Large Sparse Hermitian Matrix - Intermediate Eigenvalue Problem

Hi,

I am trying to find eigenvalues and eigenvectors for a rather large, sparse, hermitian matrix (size ~1E7 x 1E7). I am mainly interested in around 40 eigenvalues in the middle of the spectrum.

To solve this originally, I am using the ARPACK library, which works fine with the shift-invert, I get correct eigenvalues and eigenvectors, but this takes a very long time. I have been using previously a JDQR MATLAB solver on my local machine for smaller problems. A similar implementation of this I have seen in Julia in the JacobiDavidson package. I have installed this and begun testing, but I can’t seem to figure out how the output from the JDQR solver itself is structured. I have looked through the github and haven’t been able to decipher anything useful :frowning: (all examples are given for the JDQZ routine which is throwing me a bit.)

Has anyone gotten this library to work for them? Or is there any other library I should be looking at for this problem.

Here is a snippet of what I am running:

// S is a sparse matrix read in from a file and assigned to A, column 1 is the row number, column 2 is the column number, column 3 and 4 are the real and imaginary parts of the value at a given row and column number. //

A=Hermitian(sparse(Int.(S[:,1]), Int.(S[:,2]), complex.(S[:,3], S[:,4])))
Aop = LinearMap(A)

target = Near(complex(dE, 0.0)) // Near requires a complex value, all eigenvalues should be real.

n = size(A, 1)
levels = 20
solver = BiCGStabl(n, max_mv_products = 10, l = 2)

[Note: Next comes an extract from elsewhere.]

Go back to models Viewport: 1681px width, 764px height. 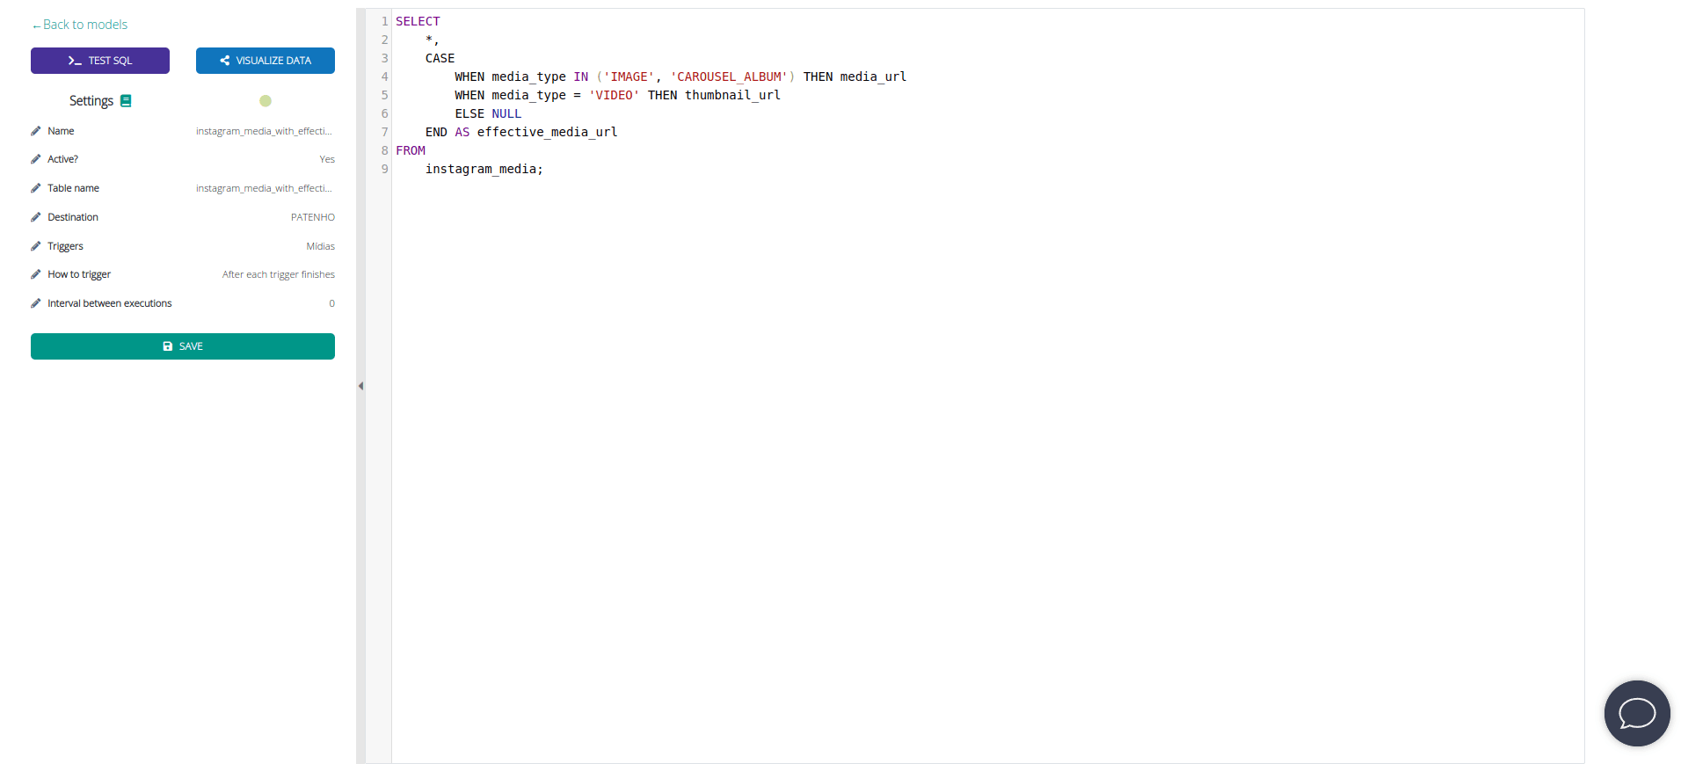[x=80, y=25]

pschur, residuals = jdqr(Aop;
solver = solver,
target = target,
pairs = levels,
tolerance = 1e-8,
subspace_dimensions = levels+5:2*levels+10,
max_iter = 25000,
verbosity = 1
)

Basically, I am confused with the format of pschur, and how I get my eigenvalues and eigenvectors from this.

Any help is appreciated!

Is it possible for you to share the matrix? I think one of the most efficient ways would be to compute the action of the inverse of the shifted matrix (A-\sigma I)^{-1} on a vector x, rather than including the entire matrix inside a LinearMap (this is explained in this post),

If you can share the matrix, I can try to give you an example for this case since I have been doing something similar these past weeks.

2 Likes

Thank you for the reply and useful link, I shall give that one a try!

I have attached a much smaller system for you to take a look at. The outline of the file is as written in my initial post.

Dropbox Matrix

A bit of context for the problem, I am running a finite difference method solver for an 8 band k.p model in 3D. The exact problem we are trying to solve requires a very small step size - hence the large matrix.

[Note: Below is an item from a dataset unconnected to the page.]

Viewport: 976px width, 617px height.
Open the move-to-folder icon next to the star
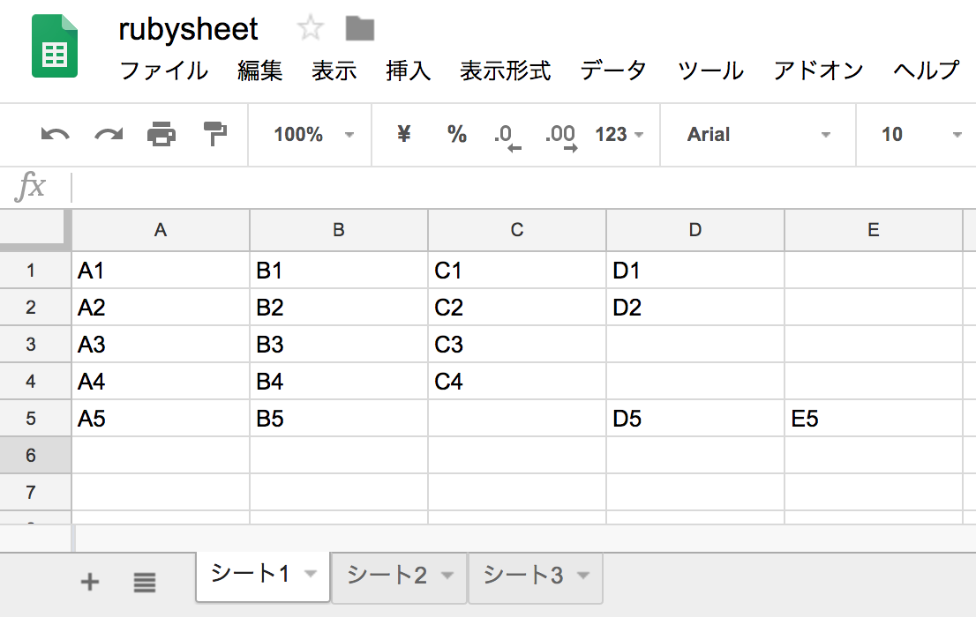[x=358, y=28]
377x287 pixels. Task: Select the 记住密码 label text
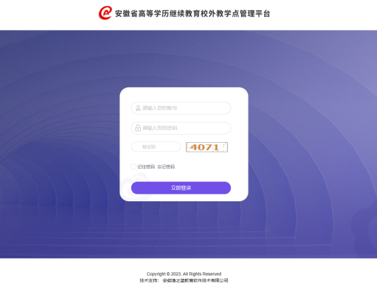tap(146, 167)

Is it symmetric real? Then perhaps PetrKryslUCSD/VibrationGEPHelpers.jl: Generalized Eigenvalue Problem helper functions might be of help?

Assuming the matrix A is loading into memory, you can try the following code snippet which uses ArnoldiMethod.jl, a native julia implementation:

struct ShiftAndInvert{TA}
    A_factor::TA
end

function shiftinvert_operator(A, σ)
    n = size(A, 1)
    T = LinearMap{eltype(A)}(ShiftAndInvert(lu(A - σ * I)), n; ismutating=true)
    return T
end

function (M::ShiftAndInvert)(y, x)
    (; A_factor) = M
    ldiv!(y, A_factor, x) # computes y = (A - σI)⁻¹ x reusing the factorization
end


σ = 2.0
T = shiftinvert_operator(A, σ)

decomp, history = partialschur(T; which=:LM, nev=10, tol=1e-10)
history.converged || error("The eigenvalue solver did not converge.")
μ, Vs = partialeigen(decomp)

# λ of the original problem are λ = 1 / μ + σ
λ = 1 ./ μ .+ σ

For your bigger matrix, an issue could be that you run out of memory in the factorization step (which here I just chose lu for simplicity, since I saw that the matrix is not positive definite for cholesky). If this is the case, I had good experiences in the past with the sparse factorization of Pardiso, which should be included in the construction of the LinearMap, and will be later used by the eigenvalue routine for the matrix-vector products.

It’s not symmetric real unfortunately, just Hermitian! Thanks for the idea though!

1 Like

I have given a bit of time to testing a few of the different ideas you have mentioned.

  1. ArnoldiMethod.jl (as elucidated in the documentation) provides similar performance to ARPACK.jl, in my testing it seems ArnoldiMethod is a little bit faster.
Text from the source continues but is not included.